== Requirement ==
Every line of the listing belongs in your answer exactly as written; the images do not.
Material provided Block Start
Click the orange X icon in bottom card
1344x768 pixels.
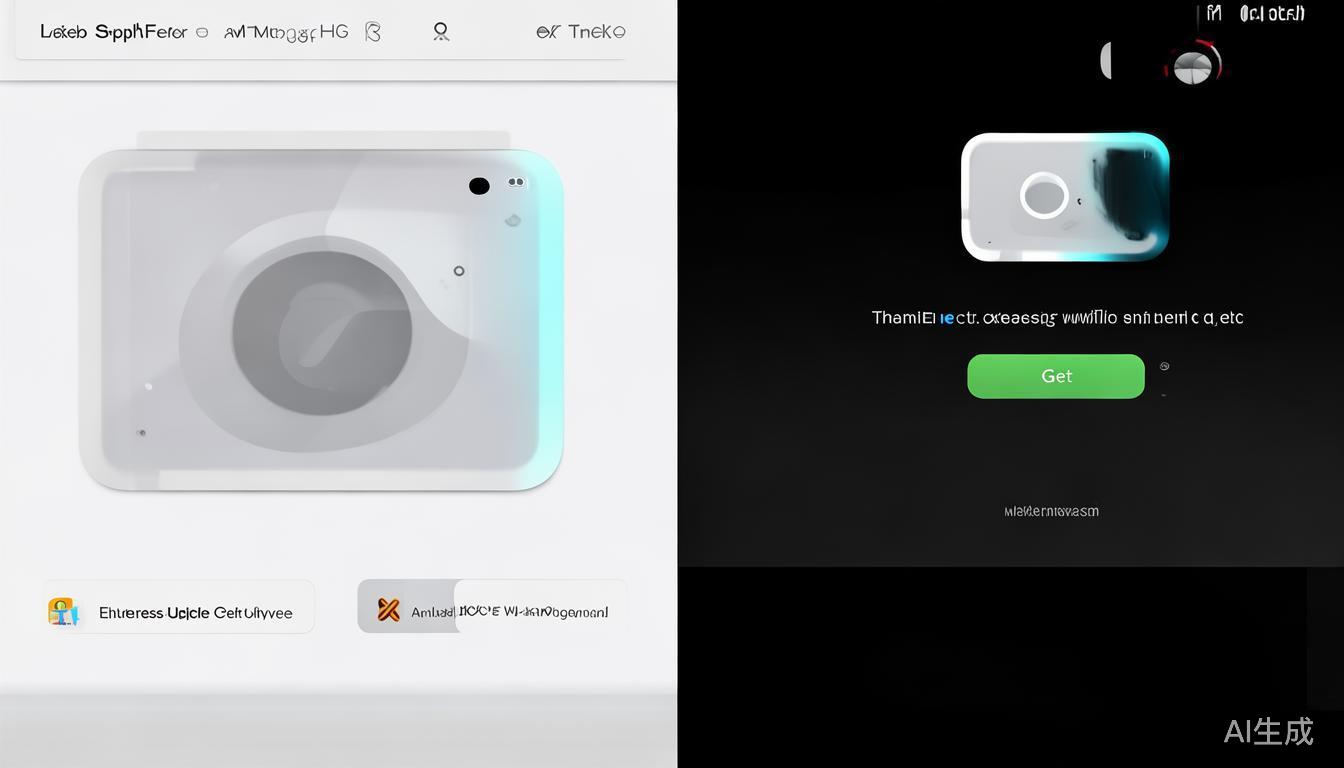click(x=388, y=610)
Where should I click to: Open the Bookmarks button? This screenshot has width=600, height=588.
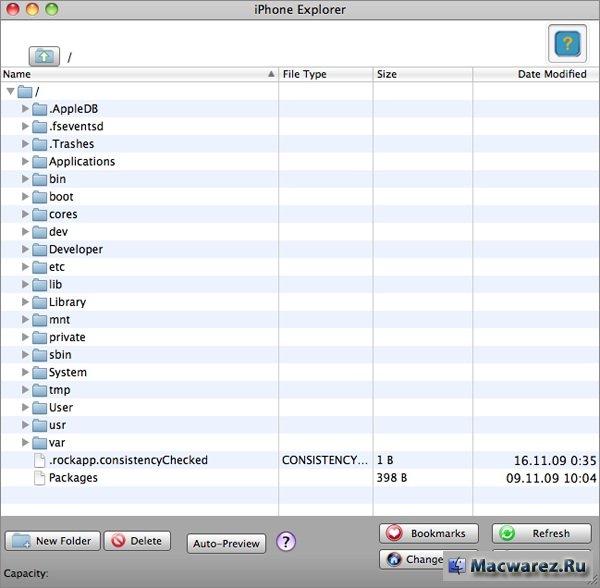(429, 533)
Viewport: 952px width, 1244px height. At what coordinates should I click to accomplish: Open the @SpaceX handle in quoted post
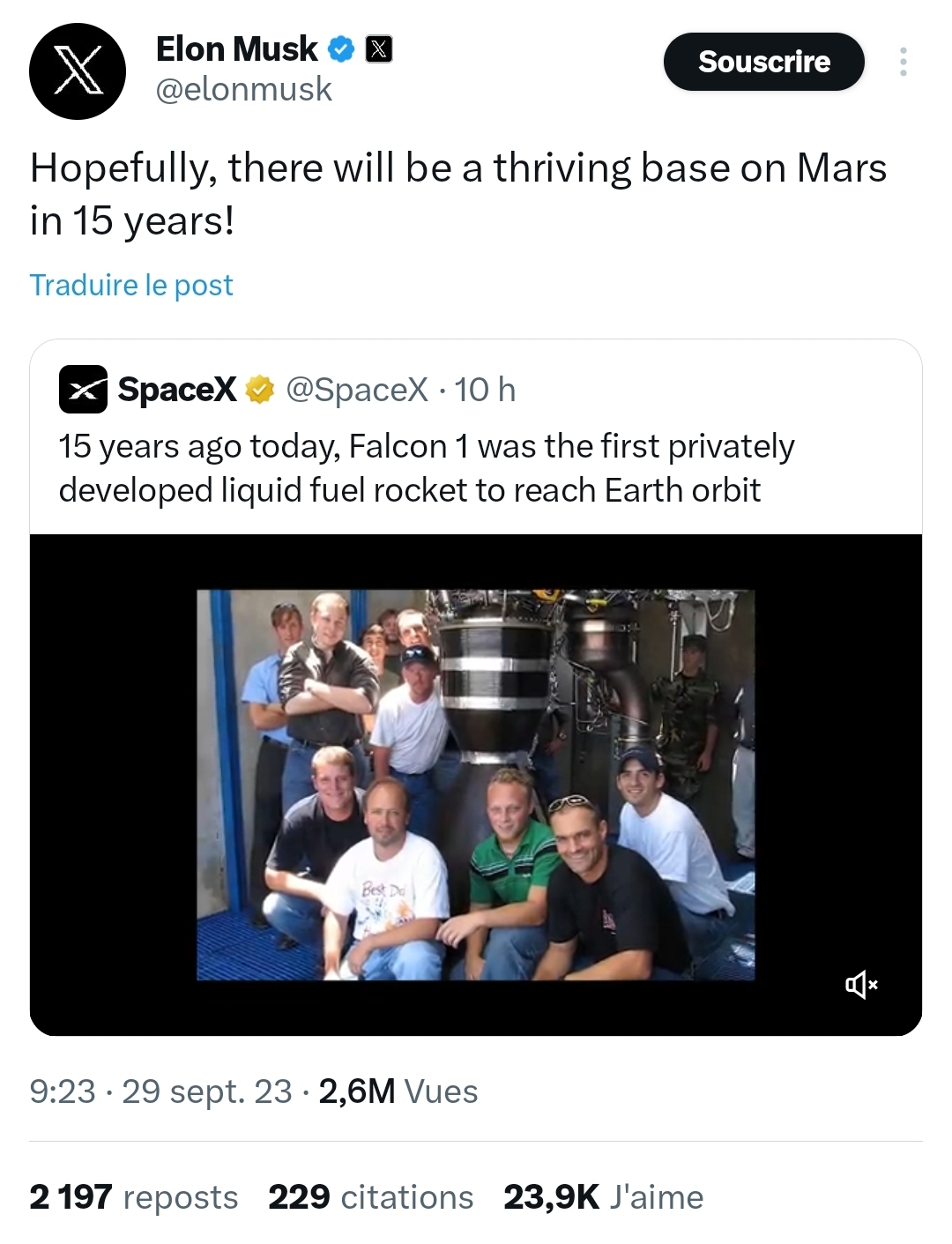(357, 389)
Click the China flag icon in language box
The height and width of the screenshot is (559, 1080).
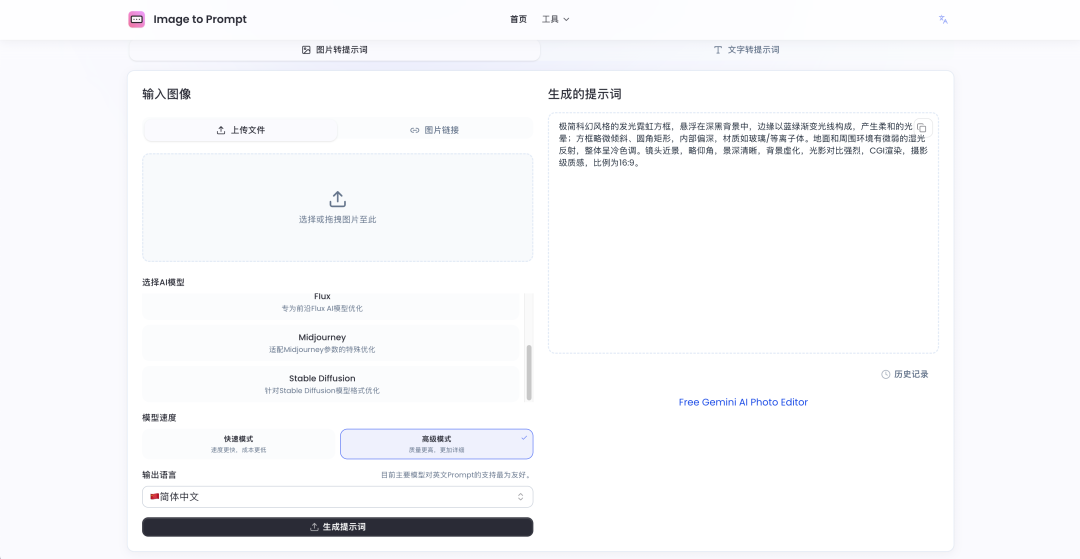tap(154, 497)
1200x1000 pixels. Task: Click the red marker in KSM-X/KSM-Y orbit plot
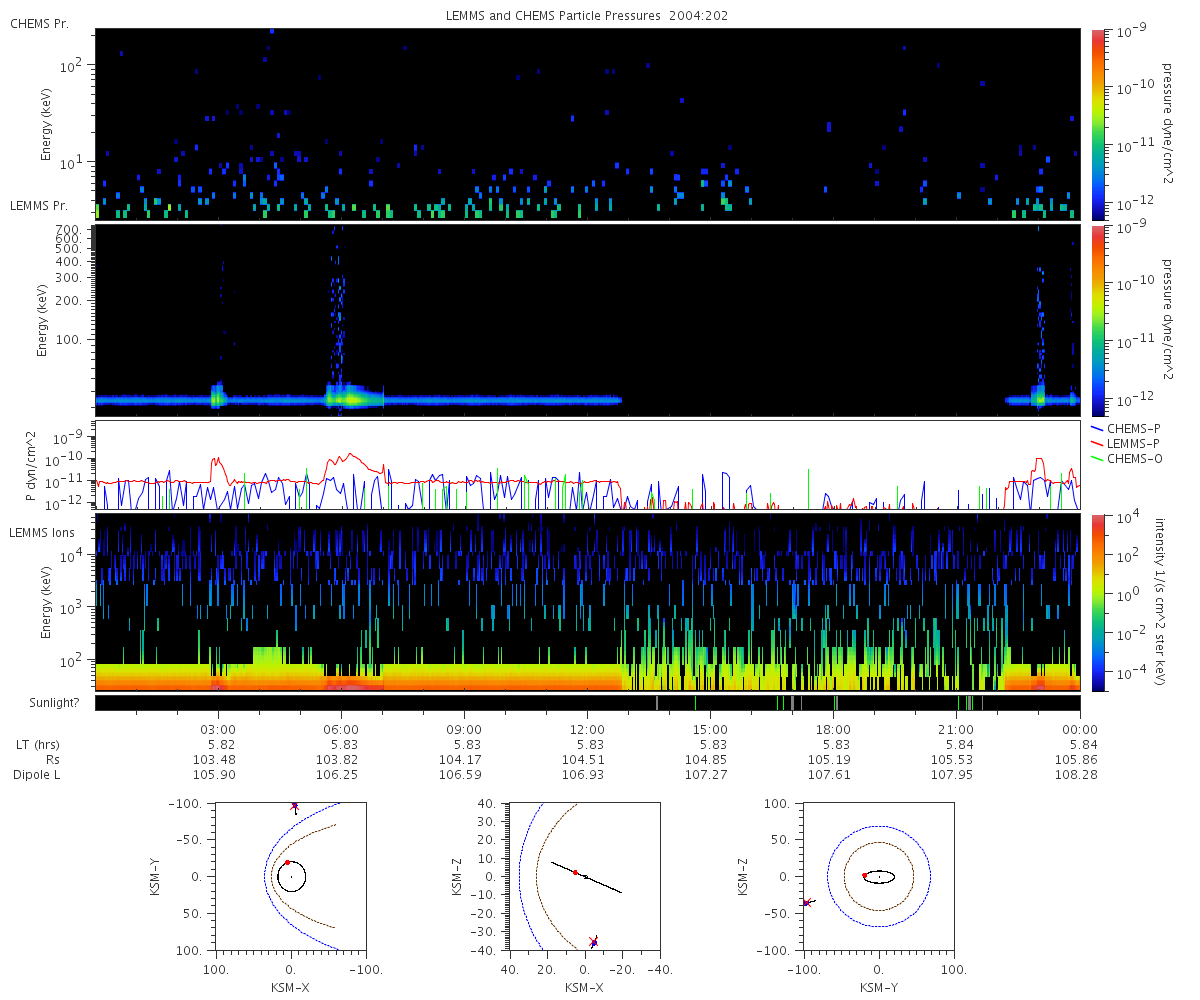pyautogui.click(x=287, y=862)
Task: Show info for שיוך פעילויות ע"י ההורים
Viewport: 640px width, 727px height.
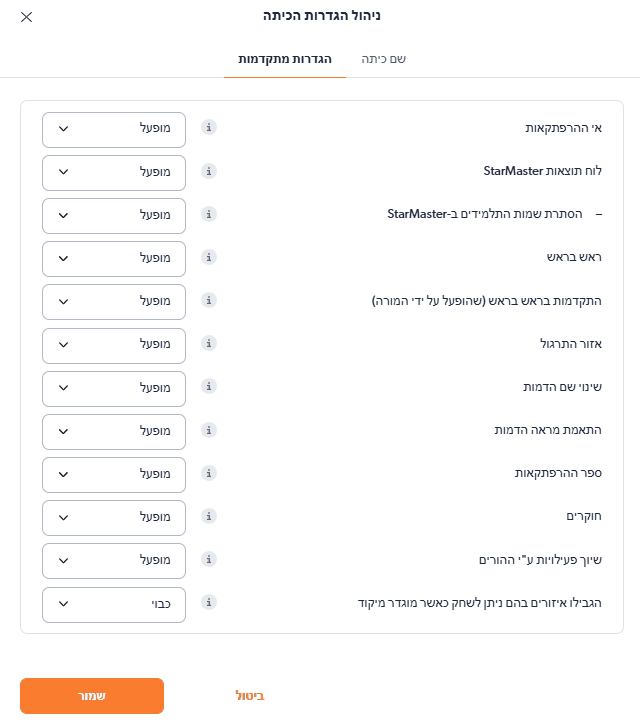Action: pyautogui.click(x=209, y=559)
Material provided Block End
== Completed exercise ==
Click the orange X icon in bottom card
1344x768 pixels.
click(x=388, y=610)
Where should I click to: Open the Bookmarks button? This screenshot has width=600, height=588.
(429, 533)
Viewport: 952px width, 1244px height. At what coordinates should I click to accomplish: Open the @SpaceX handle in quoted post
(357, 389)
Click the China flag icon in language box
The height and width of the screenshot is (559, 1080).
tap(154, 497)
1200x1000 pixels. Task: Click the red marker in KSM-X/KSM-Y orbit plot
pyautogui.click(x=287, y=862)
Task: Show info for שיוך פעילויות ע"י ההורים
Viewport: 640px width, 727px height.
Action: pyautogui.click(x=209, y=559)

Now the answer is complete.